◆ **GIVEN REQUEST**:
Find each line in the data below that contains the word "link" and copy it. Case counts.

◆ **DATASET ROWS**:

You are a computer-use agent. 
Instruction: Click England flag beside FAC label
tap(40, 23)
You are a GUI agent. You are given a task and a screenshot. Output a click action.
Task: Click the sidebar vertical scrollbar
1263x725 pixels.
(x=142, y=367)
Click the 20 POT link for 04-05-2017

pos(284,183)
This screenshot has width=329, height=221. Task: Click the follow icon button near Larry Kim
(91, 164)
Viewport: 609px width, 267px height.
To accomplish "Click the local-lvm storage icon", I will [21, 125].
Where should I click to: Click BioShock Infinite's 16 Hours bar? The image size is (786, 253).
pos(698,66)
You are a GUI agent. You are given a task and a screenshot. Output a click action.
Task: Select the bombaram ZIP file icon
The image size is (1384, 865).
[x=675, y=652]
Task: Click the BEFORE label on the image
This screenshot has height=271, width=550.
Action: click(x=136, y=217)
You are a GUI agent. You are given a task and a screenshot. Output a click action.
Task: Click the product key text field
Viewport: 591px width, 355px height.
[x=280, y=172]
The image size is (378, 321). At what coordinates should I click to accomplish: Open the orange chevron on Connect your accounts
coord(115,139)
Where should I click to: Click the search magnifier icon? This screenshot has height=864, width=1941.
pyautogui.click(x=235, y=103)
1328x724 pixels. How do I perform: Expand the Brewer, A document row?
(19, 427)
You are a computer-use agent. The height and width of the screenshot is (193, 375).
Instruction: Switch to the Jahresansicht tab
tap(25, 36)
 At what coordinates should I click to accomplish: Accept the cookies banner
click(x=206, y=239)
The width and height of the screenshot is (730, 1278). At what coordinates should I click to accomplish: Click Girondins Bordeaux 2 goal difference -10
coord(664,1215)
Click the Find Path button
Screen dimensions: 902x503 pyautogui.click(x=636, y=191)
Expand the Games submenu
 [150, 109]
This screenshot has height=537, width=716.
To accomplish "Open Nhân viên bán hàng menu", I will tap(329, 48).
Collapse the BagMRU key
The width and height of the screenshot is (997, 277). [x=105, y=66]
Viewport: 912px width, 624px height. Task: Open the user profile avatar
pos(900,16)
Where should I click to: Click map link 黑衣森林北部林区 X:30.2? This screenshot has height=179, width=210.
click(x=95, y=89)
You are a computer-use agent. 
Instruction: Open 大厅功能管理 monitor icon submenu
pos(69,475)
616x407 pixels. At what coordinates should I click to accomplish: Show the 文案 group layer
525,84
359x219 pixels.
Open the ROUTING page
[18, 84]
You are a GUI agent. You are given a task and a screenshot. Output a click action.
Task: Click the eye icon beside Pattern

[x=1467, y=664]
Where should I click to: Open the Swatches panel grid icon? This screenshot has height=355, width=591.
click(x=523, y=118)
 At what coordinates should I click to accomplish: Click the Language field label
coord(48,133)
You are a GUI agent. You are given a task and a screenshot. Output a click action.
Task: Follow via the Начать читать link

◆ **EXERCISE SOLUTION**:
Click the 20 POT link for 04-05-2017
Where should I click to: Click map link 黑衣森林北部林区 X:30.2? This screenshot has height=179, width=210.
Task: Follow via the Начать читать link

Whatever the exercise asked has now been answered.